While this photo was taken on 25 November 1990...






...he all unexpectedly died in the night of 12 December of the same year.

When we had moved in and started our garden, my father said: "That little Christmas tree ... well, it is Kristian's tree, really, and I think now is the time it moves from my garden to your garden." And we gave it some room in one of the corners. There it grew, slowly, but ...

...at Florian's birthday in 1994 (he turned five), when my sister took this photo of Sabine (then 1 year and 2 1/2 weeks old) and my aunt (her godmother), it happened to get into this photo here (a discreet little arrow marking it )...






...and again in May of the same year, when I photographed Sabine playing with Annika (a girl from four doors down) in our sandpit (find the arrow). 






(I went through all my albums to find some pics of Kristian's tree in the garden of our house that we had in my home-town!)

It was in 1998 when Andreas decided he wanted to switch jobs and started looking for new tasks. He moved to Hamburg on his own (first of all) at the end of October 1998, while the children and I decided to stay on until the beginning of the summer holidays of 1999 before we would come after him. He lived in a small apartment on his own for the time being and came home for weekends. We sold our house and settled in the contract that we'd only have to hand over the keys at the end of June 1999, and bought the house we now live in in January 1999, agreeing to receiving the keys at the end of July 1999. 

In amongst all our planning the move, I got struck by a sudden thought: while it is easy enough to move ones belongings, you normally leave your garden behind. But what about Kristian's tree!?!?!?! It had so much meaning to us, and would have no meaning whatsoever to the people who had bought our house and would move in eventually. They might as well dig it out and throw it away! No!

So we phoned the sellers of this house, who still lived here, and asked: could we move one tree, one particular, very special tree, early, like in early spring, before it would start growing again, please? And already plant it in what was going to be our garden about 4 months later? They agreed.

So out came the big shovel and a meanwhile 9-year-old Florian helped his dad dig out Kristian's (now no longer quite so small) tree. 






A neighbour helped getting it to the front of our house...






...where my cousin waited with a borrowed truck into which it was loaded.






Then my cousin, Andreas and myself set out on the 3 1/2 hour trip up north to take Kristian's tree to its new home. 

We decided on where we wanted to plant it and the two men started to dig the hole for it, curiously eyed by the little girls who still lived in "our" house at the time - and you can see it was only March and still quite cold.

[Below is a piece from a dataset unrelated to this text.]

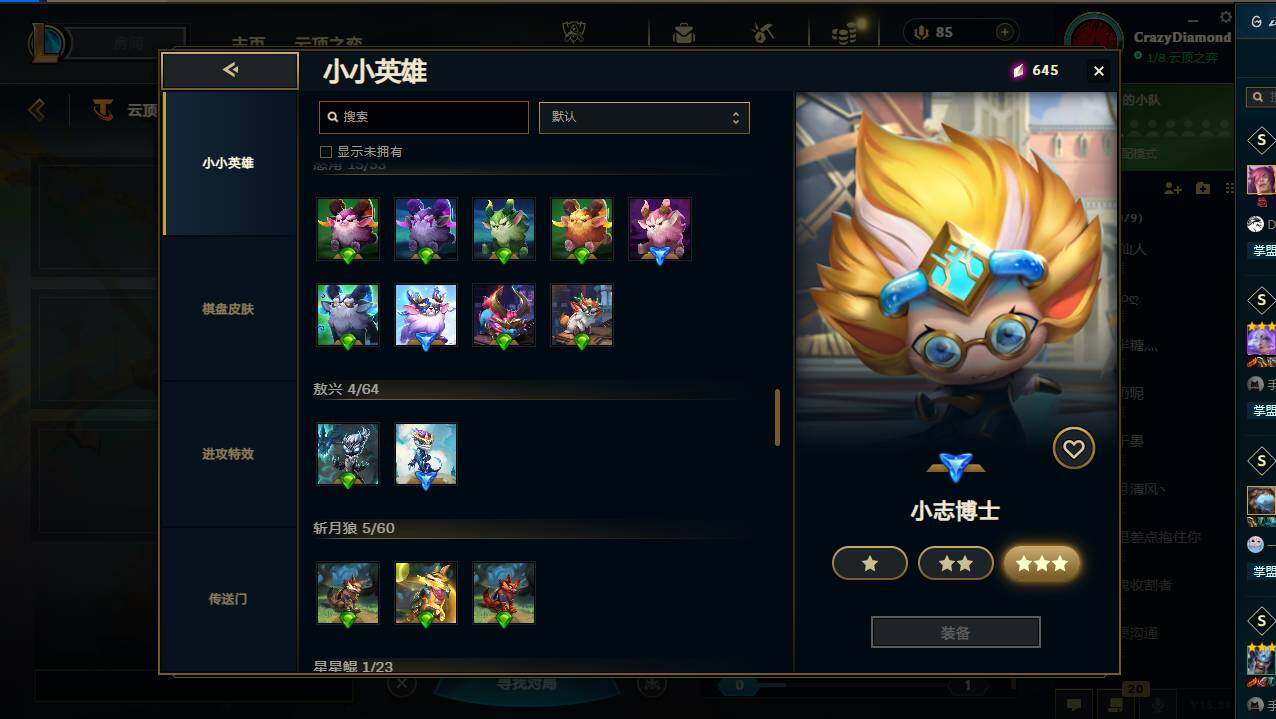1276x719 pixels.
Task: Click the plus icon beside 85 currency
Action: click(x=1005, y=32)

Then the tree could be unloaded and transported to its new home.






The woman who at that time still lived in "our" house helped steadying it while the men put back the earth around the root ball.






Before Kristian's tree made the move, I went to ask an expert about what to do at the new place with a tree whose roots needed to get cut by undigging it. And that person said: "Sad as it may seem to you, you will have to cut off the top of the tree and generally make it smaller. Now that the roots are smaller, what's left will not be able to nourish the tree big as it is. You must adapt the above-the-earth-size to the new below-the-earth-size. If you don't do it, you will lose the whole tree."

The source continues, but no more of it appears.